Hand back the entries exactly as written, minus every picture.

──────── PROVIDED ENTRIES

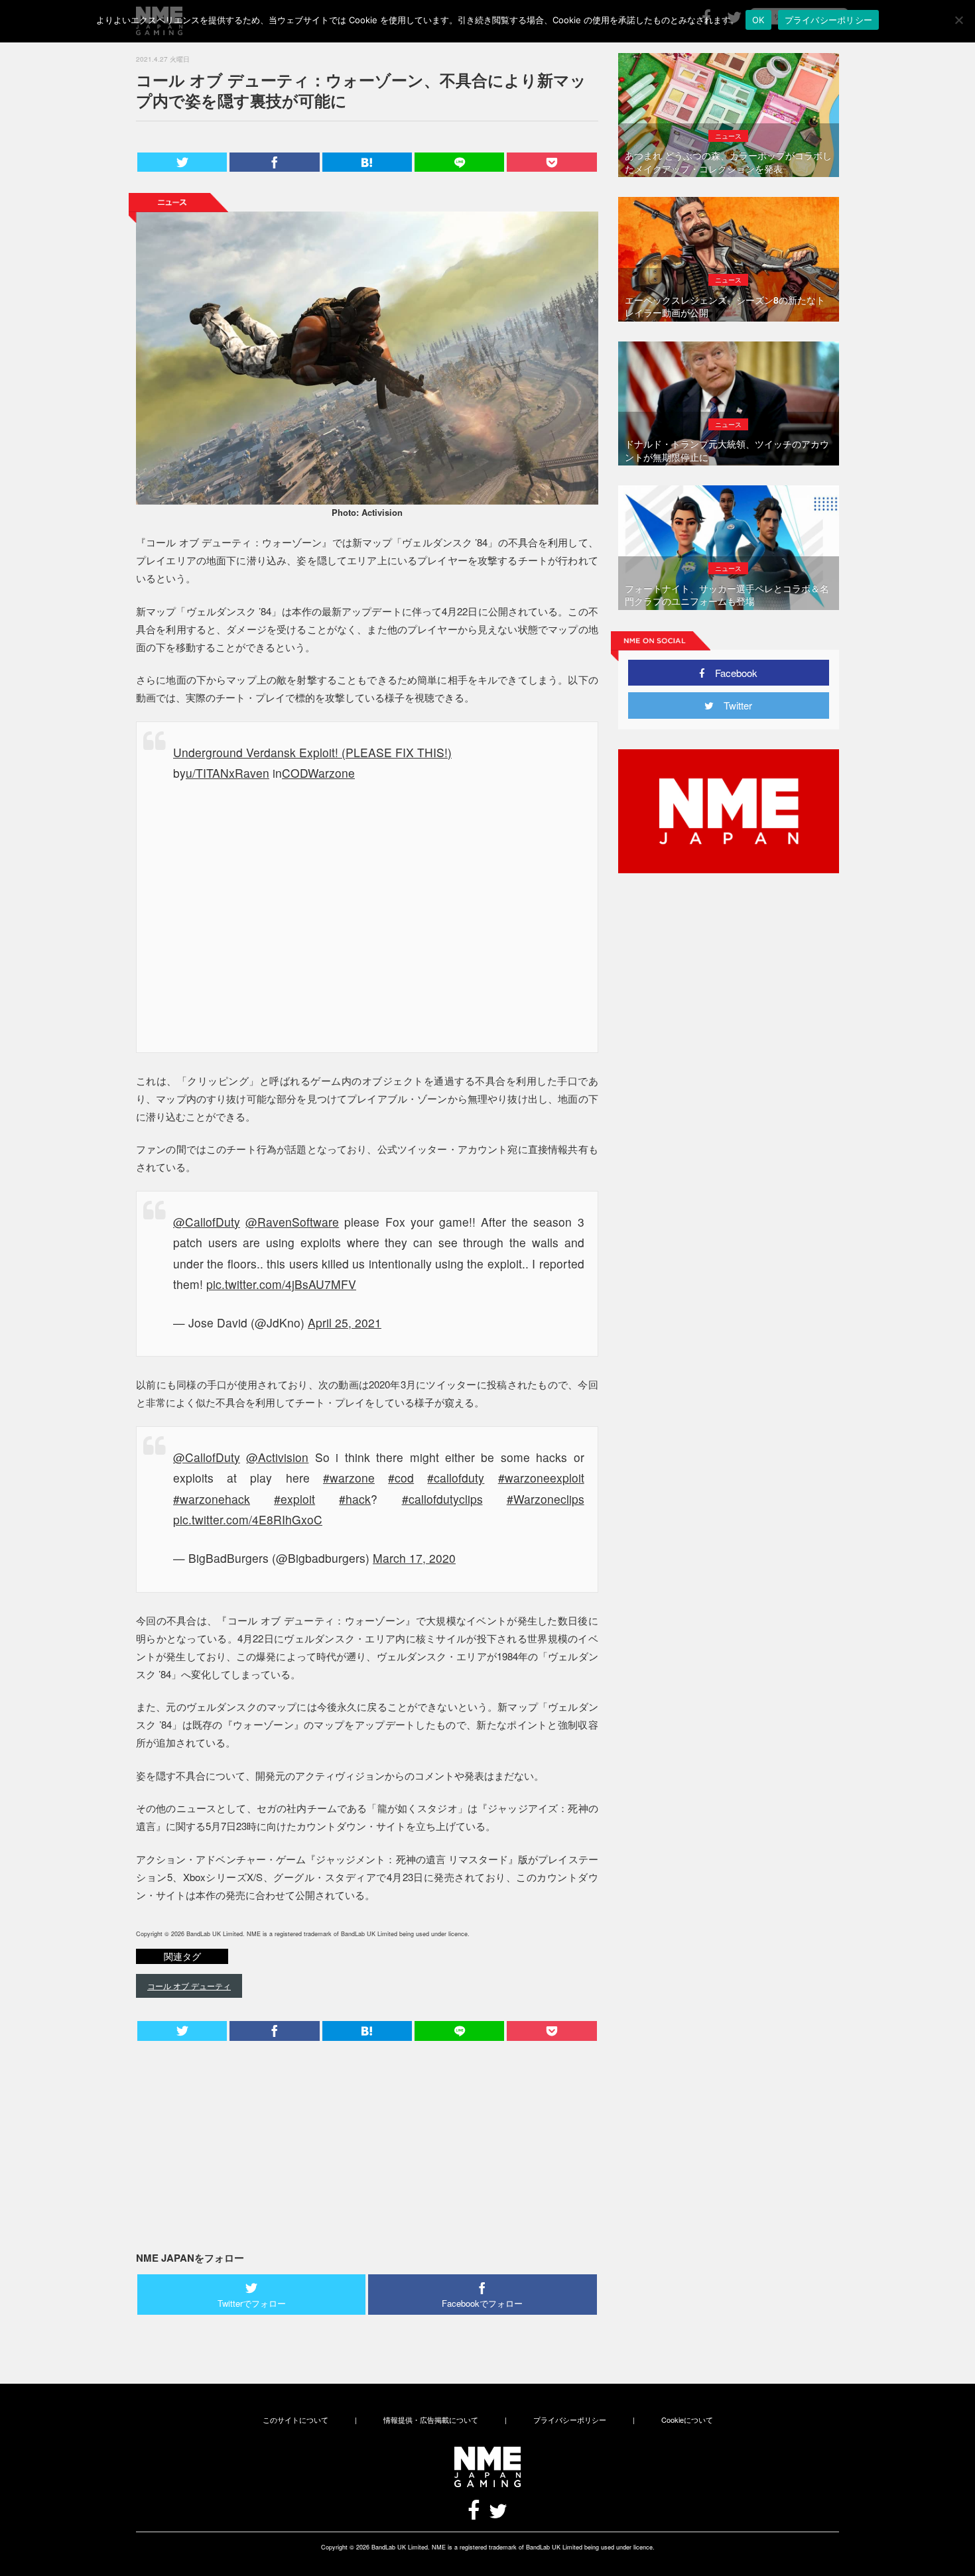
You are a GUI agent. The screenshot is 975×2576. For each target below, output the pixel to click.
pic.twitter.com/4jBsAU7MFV (281, 1284)
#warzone (349, 1477)
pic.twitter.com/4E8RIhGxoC (247, 1519)
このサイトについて (295, 2419)
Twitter (733, 705)
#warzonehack (211, 1499)
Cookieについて (687, 2419)
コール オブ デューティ (189, 1985)
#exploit (294, 1499)
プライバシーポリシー (569, 2419)
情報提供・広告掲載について (430, 2419)
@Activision (277, 1457)
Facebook (731, 673)
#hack (355, 1499)
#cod (401, 1477)
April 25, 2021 (344, 1322)
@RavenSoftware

────────────────

**SOLUTION**
You are a GUI agent. The screenshot is 975×2576. For each target below, output the pixel to click.
pic.twitter.com/4jBsAU7MFV (281, 1284)
#warzone (349, 1477)
pic.twitter.com/4E8RIhGxoC (247, 1519)
このサイトについて (295, 2419)
Twitter (733, 705)
#warzonehack (211, 1499)
Cookieについて (687, 2419)
コール オブ デューティ (189, 1985)
#exploit (294, 1499)
プライバシーポリシー (569, 2419)
情報提供・広告掲載について (430, 2419)
@Activision (277, 1457)
Facebook (731, 673)
#hack (355, 1499)
#cod (401, 1477)
April 25, 2021 (344, 1322)
@RavenSoftware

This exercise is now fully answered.